Napolitano che è napoletano potrebbe aver risposto “Ma stamm a pazzià…”. Di fronte allo stallo del Parlamento italiano e soprattutto del suo partito, il Pd, il presidente della Repubblica non può, però, restare sordo. E certamente al dimissionario Pierluigi Bersani, Napolitano non può non aver ricordato che affidandogli il primo incarico esplorativo, aveva sottolineato sulla base dei risultati delle elezioni politiche, aveva chiesto di stringere larghe alleanze. Fuor di metafore, Napolitano aveva chiesto a Bersani di guardare al centrodestra di Silvio Berlusconi. E Bersani è stato sordo fino a schiantarsi come è accaduto in due candidature che hanno provocato due omicidi (politici, va da se) – quello di Franco Marini e di Romano Prodi – e un suicidio, quello di un intero partito politico.

In questi minuti di crisi istituzionale, quindi, Napolitano risulta per molti ma non per tutti, il M5S in testa, l’ancora di salvataggio per portare fuori dallo stallo il Parlamento. Lo scenario dunque è il seguente: Napolitano accetterà di essere riconfermato – ma a larghissima maggioranza tanto che il Pd si è impegnato ad apporre sulla scheda con il voto a Napolitano anche un simbolo di riconoscimento – e dopo con in mano il programma di governo dei dieci saggi affiderà l’incarico di governo ad una personalità “condivisa” ma evidentemente sotto gestione diretta dello stesso Napolitano.

Sul nome: sono pochi i nomi del capo dell’esecutivo che il centrodestra di Berlusconi potrebbe accettare. Giuliano Amato, il dottor Sottile, che però ha sulle spalle un pedigree politico che difficilmente lo potrà far “dirigere” nella sua azione di governo. E così spunta fuori il nome del vicesegretario nazionale del Pd, Enrico Letta, il più liberista degli esponenti Democrat, nipote di Gianni Letta, uomo di fiducia di Berlusconi che avrebbe l’incarico di riformare alcune leggi chiave: quella elettorale in primis se non l’unica. Per tornare cioè al voto entro un anno o due al massimo consentendo così allo stesso Napolitano di andare in pensione in tempi ragionevoli. Non è un caso infatti che alla riunione di questa mattina fra Napolitano e Bersani fosse presente il “giovane” Letta. Sulla composizione dell’esecutivo è evidente ci sarà un abile contrappeso di personalità provenienti da entrambi gli schieramenti.
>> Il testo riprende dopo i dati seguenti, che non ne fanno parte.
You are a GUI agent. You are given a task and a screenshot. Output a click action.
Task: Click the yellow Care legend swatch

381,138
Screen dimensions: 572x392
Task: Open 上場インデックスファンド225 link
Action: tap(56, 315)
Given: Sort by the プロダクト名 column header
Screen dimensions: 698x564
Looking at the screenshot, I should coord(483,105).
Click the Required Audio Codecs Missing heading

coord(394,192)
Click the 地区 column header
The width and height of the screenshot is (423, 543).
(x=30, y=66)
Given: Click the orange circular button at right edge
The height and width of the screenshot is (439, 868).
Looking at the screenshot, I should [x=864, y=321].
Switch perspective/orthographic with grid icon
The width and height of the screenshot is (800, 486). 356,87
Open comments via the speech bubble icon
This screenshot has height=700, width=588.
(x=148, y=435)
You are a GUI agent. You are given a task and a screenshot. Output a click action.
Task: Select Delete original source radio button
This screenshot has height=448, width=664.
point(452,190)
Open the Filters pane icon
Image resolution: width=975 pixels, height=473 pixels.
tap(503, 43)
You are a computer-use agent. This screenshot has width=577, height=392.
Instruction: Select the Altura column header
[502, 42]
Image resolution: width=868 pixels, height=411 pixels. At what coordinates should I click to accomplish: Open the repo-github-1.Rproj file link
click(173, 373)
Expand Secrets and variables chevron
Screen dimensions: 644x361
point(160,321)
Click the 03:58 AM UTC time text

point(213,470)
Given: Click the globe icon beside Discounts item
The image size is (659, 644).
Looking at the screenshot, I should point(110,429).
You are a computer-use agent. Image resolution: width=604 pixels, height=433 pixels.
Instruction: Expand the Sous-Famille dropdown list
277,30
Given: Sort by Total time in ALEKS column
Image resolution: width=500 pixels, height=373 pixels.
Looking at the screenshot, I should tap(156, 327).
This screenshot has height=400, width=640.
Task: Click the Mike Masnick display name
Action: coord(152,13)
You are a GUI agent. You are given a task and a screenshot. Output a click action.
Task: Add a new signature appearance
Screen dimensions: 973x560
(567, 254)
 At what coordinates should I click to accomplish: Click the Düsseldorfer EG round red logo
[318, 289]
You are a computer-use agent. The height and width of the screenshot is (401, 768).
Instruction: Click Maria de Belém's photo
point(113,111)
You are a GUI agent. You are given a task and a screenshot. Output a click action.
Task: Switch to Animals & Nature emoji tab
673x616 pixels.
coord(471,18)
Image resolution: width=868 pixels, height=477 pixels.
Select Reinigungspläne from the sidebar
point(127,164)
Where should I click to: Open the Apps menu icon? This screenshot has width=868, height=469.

Nemmeno le proteste di piazza dei grillini dovrebbero modificare un assetto in qualche modo è già rodato. Ma di certo, il “merito” dei cinque Stelle è quello di aver definitivamente mostrato a tutti che il “re è nudo”. La seconda Repubblica è finita. La terza che nasce oggi è una Repubblica presidenziale che modifica de facto la forma costituzionale del governo: da Repubblica parlamentare a Repubblica presidenziale. Senza passare dalle Camere.